Proceedings from the meetings of the Board of Regents and the University’s written and online publications have been noted above. Orientation programs are another important channel to welcome new members of the University community and convey important information. These include:

  • Orientation for Faculty. The Office of the Provost holds an event called New Faculty Orientation each fall to introduce new faculty to the University, and some schools and colleges and departments offer complementary programs of their own.
  • Orientation for Staff. UHR’s Office of Recruiting and Employment Services provides a mandatory orientation program each week for new staff members, while the U-M Health System’s HR office provides a program for all new UMHS staff members except nurses, who attend their own orientation program.
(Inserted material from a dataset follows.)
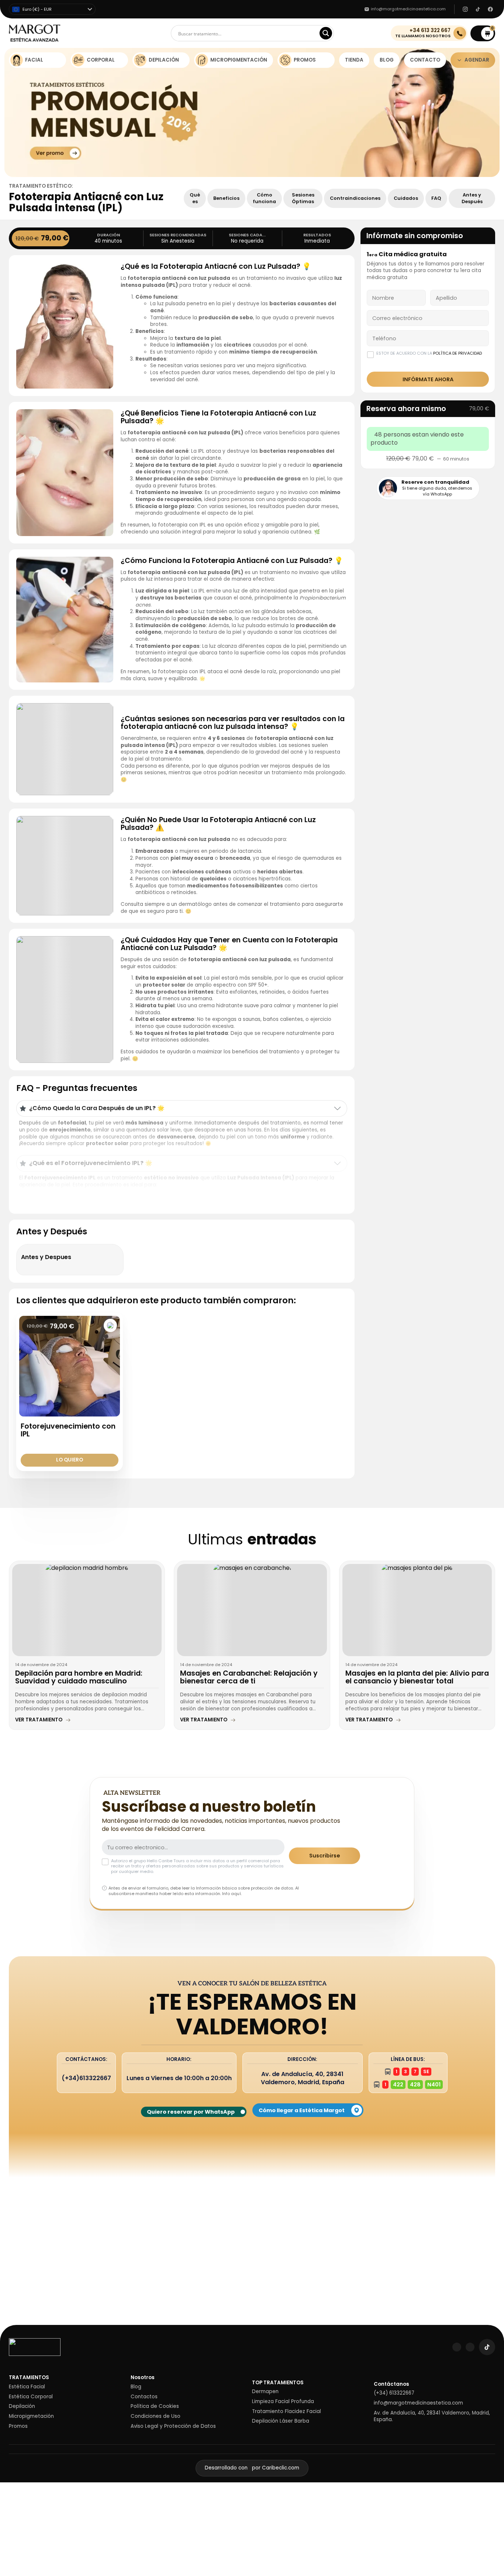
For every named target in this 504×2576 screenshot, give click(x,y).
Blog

Some schools, colleges, and units offer unit-specific orientations.
  • Orientation for Students. The Office of New Student Programs provides a required orientation for all new students, introducing them to the University community and providing them a view of what the University offers. The Rackham Graduate School runs a web-based orientation for new Rackham students to introduce them to the University, complemented by a fall welcome event and information fair. Many academic programs conduct formal or informal orientations for their new students.

Policy Review

The University reviews groups of policy and specific policies regularly. The Office of University Audits, which maintains the online Standard Practice Guide (SPG), suggests policy reviews within four years of most recent revision. Policy review sometimes occurs because of changing leadership priorities, suggestions from faculty governance, external influences (e.g., shifts in practices among peer institutions), changes in practice, or circumstances that suggest a policy or practice should be changed. The SPG website lists policies that have been revised or deleted. In 2008 the Office of University Audits implemented revisions to 24 policies in the SPG. The Office of the Vice President and Secretary of the University routinely reviews and revises Regental Bylaws, often making modest revisions in a process called “housekeeping.” University Human Resources is currently in the midst of a detailed review of the Faculty & Staff category of the SPG, in collaboration with the Office of Academic Human Resources and the Office of the Provost.